NEW YORK – Data presented by University of Gothenburg researchers at the Alzheimer's Association International Conference (AAIC) annual meeting this month suggests that finger prick blood samples could be suitable for measuring several important protein biomarkers linked to Alzheimer's disease.
According to Hanna Huber, a postdoctoral researcher at Gothenburg who helped conduct the project, the ability to use finger prick samples could "greatly increase the utility of blood biomarkers" for applications like screening for Alzheimer's, as well as for monitoring disease progression and response to treatment.
To date, Alzheimer's testing has largely relied on PET imaging or cerebrospinal fluid-based assays. These approaches have downsides, however. PET is expensive and difficult to scale. CSF testing, meanwhile, requires a lumbar puncture, a relatively invasive procedure that some individuals are reluctant to undergo, especially if they are asymptomatic.

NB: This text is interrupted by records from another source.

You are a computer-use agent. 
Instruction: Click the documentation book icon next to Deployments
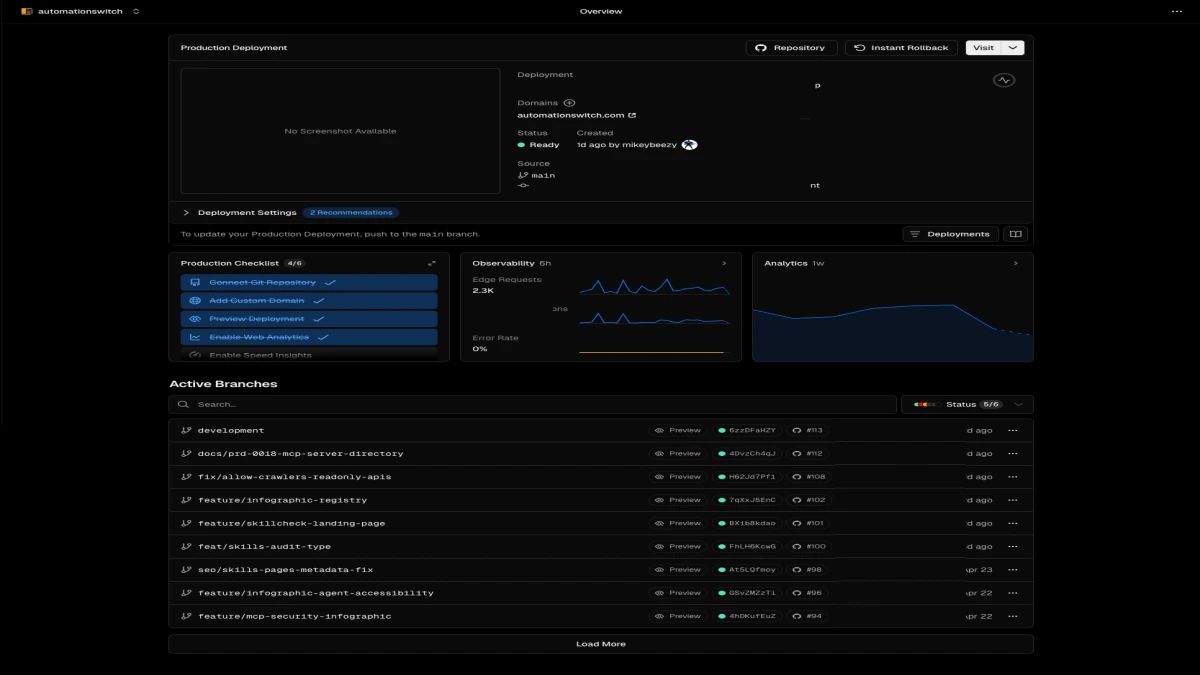point(1016,233)
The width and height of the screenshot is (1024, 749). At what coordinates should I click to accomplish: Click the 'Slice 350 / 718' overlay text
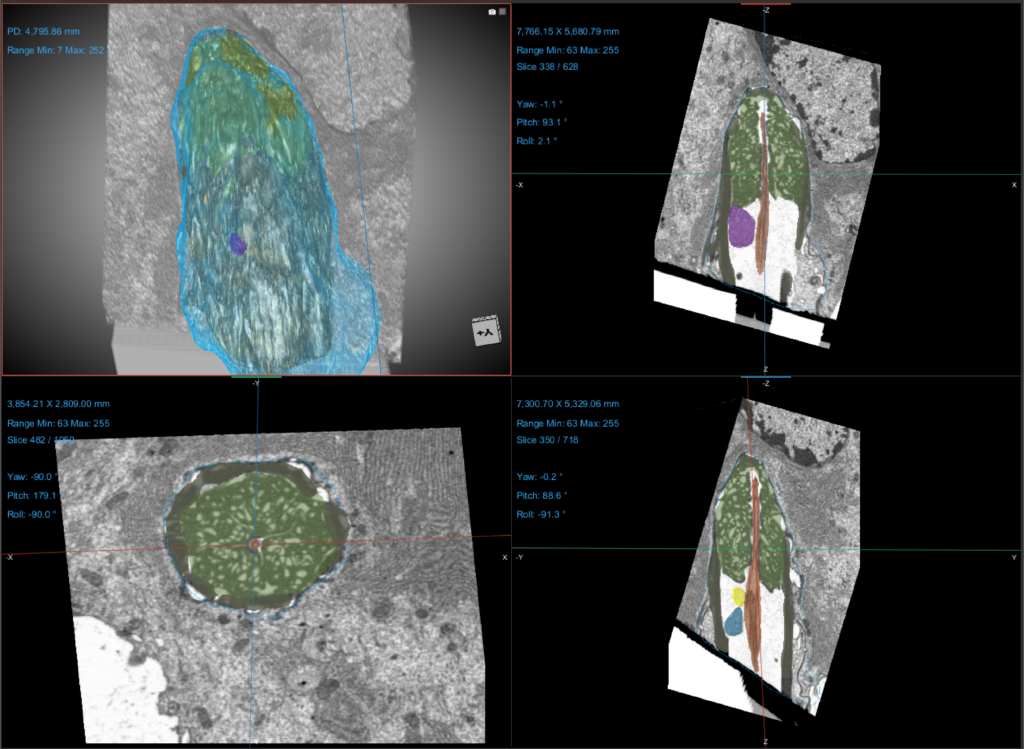pos(547,440)
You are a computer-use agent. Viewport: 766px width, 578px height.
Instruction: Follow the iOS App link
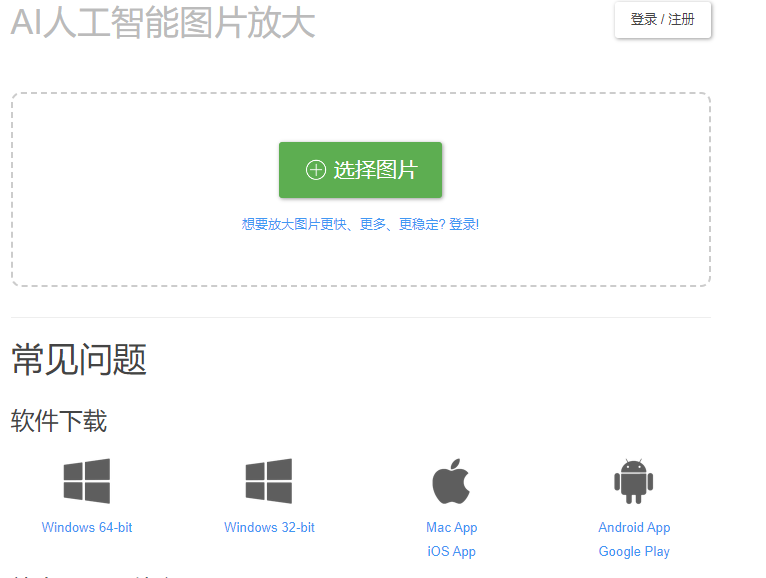[451, 551]
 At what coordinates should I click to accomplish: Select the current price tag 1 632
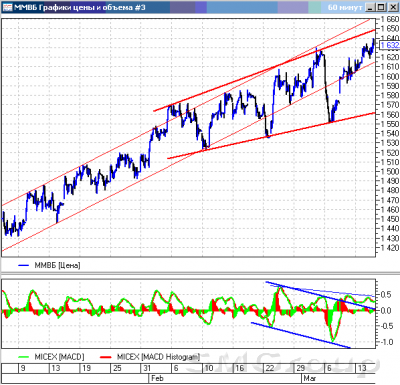click(x=390, y=45)
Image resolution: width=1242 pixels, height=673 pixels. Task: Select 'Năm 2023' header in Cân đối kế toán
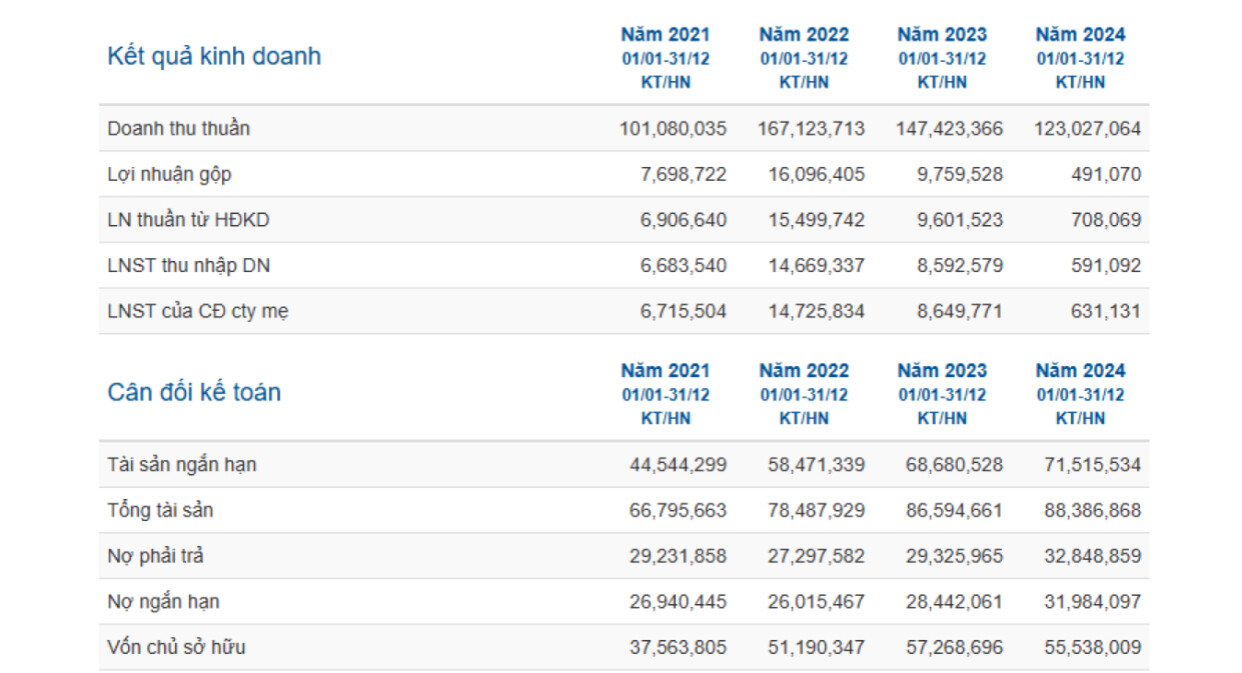coord(942,371)
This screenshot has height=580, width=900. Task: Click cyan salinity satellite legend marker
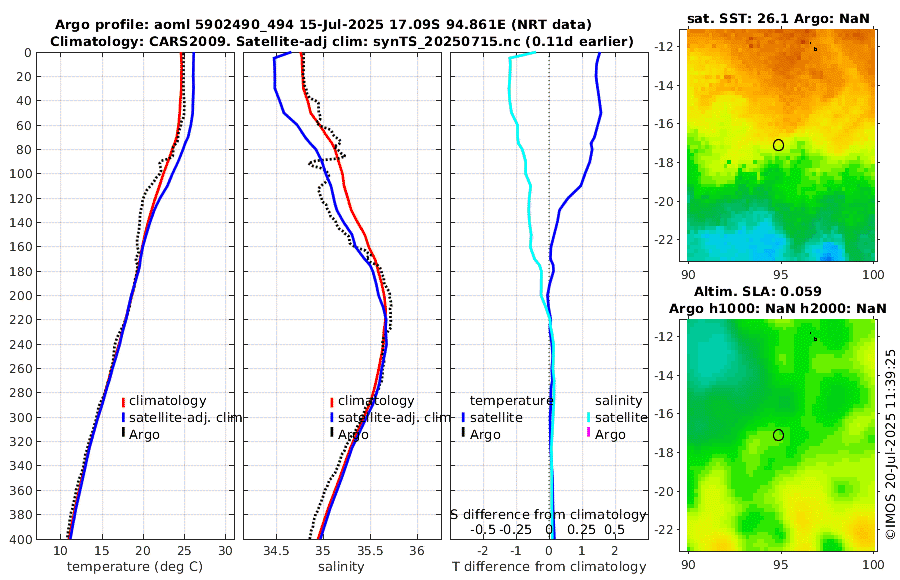(x=588, y=417)
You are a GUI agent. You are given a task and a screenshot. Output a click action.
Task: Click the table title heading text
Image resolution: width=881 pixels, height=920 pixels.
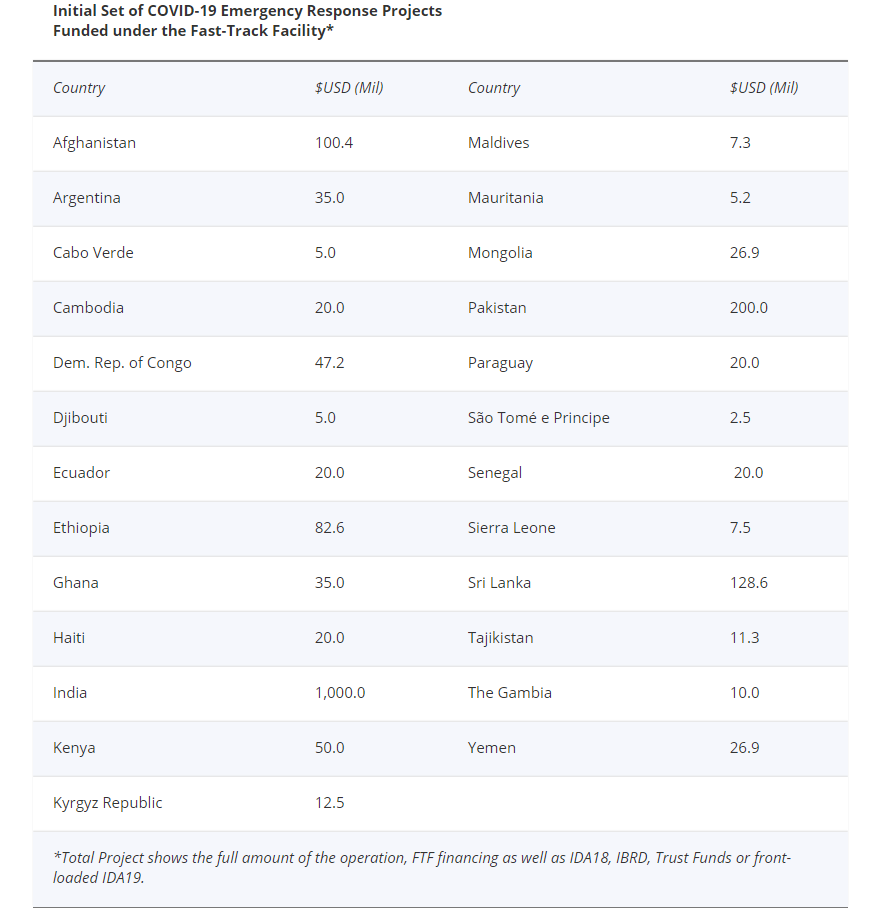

These drawbacks have made blood-based testing a particularly hot area within Alzheimer's, with a number of companies, large and small, moving into the space. Recent US Food and Drug Administration approvals of Biogen's Alzheimer's drug Aduhelm (aducanumab) and Eisai's Alzheimer's drug Leqembi (lecanemab) have also driven interest, as physicians will need tests to identify patients who may benefit from these and/or future treatments.
Finger prick blood samples could be even more convenient than those taken by traditional phlebotomy, Huber noted, allowing, for instance, for the collection of samples in remote settings without the help of trained medical personnel. This, she added, could "greatly increase the number of participants in large-scale population-based studies."
The finger prick sampling study was led by Nicholas Ashton, associate professor of neurochemistry at the University of Gothenburg. In the study, the researchers collected dried-blood spots of both venous and finger prick blood from 77 patients of the ACE Alzheimer's Center in Barcelona. They then shipped the blood spots overnight to Gothenburg at ambient temperatures and measured the Alzheimer's biomarkers neurofilament light (NfL), glial fibrillary acidic protein (GFAP), and phosphorylated tau (pTau 181 and pTau 217) in both sample types.
They found that in the venous blood spots the measurements of all four markers corresponded well with measurements in standard blood samples, while in the finger prick samples NfL, GFAP, and pTau 217 correlated well with standard samples, while pTau 181 did not.
Studies have indicated that different Alzheimer's markers will prove more or less useful for different applications. For instance, recent work by researchers at Gothenburg and Lund University found that plasma pTau 217 appears most useful for tracking Alzheimer's progression as opposed to early detection of the disease. GFAP also appeared linked to disease progression, but only weakly, and it did not provide additional information beyond that provided by pTau 217.
Other studies have indicated that adding plasma markers like GFAP and pTau 181 to plasma Aβ 42/40 ratio may be necessary to effectively identify patients with the amyloid pathology characteristic of Alzheimer's disease.
Huber said she and her colleagues tried to use finger prick samples to measure plasma Aβ 42/40 ratio, which is a component of Alzheimer's plasma tests from companies including C2N Diagnostics and Quest Diagnostics but found that while they were able to effectively measure Aβ 40, they could only detect Aβ 42 in about 30 percent of the samples.
"Since only the ratio of both amyloid proteins is a reliable biomarker, we didn't continue measuring Aβ 40 in the [finger prick] samples," she said.
The researchers used Quanterix's ultra-sensitive immunoassay platform for their measurements. Some studies have found that mass spectrometry-based approaches could offer more robust measurements of Aβ 42/40 ratio than immunoassays, but Huber said that because the effort was "a proof-of-concept study," the researchers "focused on developing the method with one technology."
While the Gothenburg team used traditional dried-blood spots in the project, a number of companies like Capitainer and Neoteryx have developed microsampling devices that could offer more streamlined and reproducible collection workflows.
Huber said the researchers are "evaluating a range of collection devices in order to find the best eligible device for an easy and convenient self-execute, remote sample collection."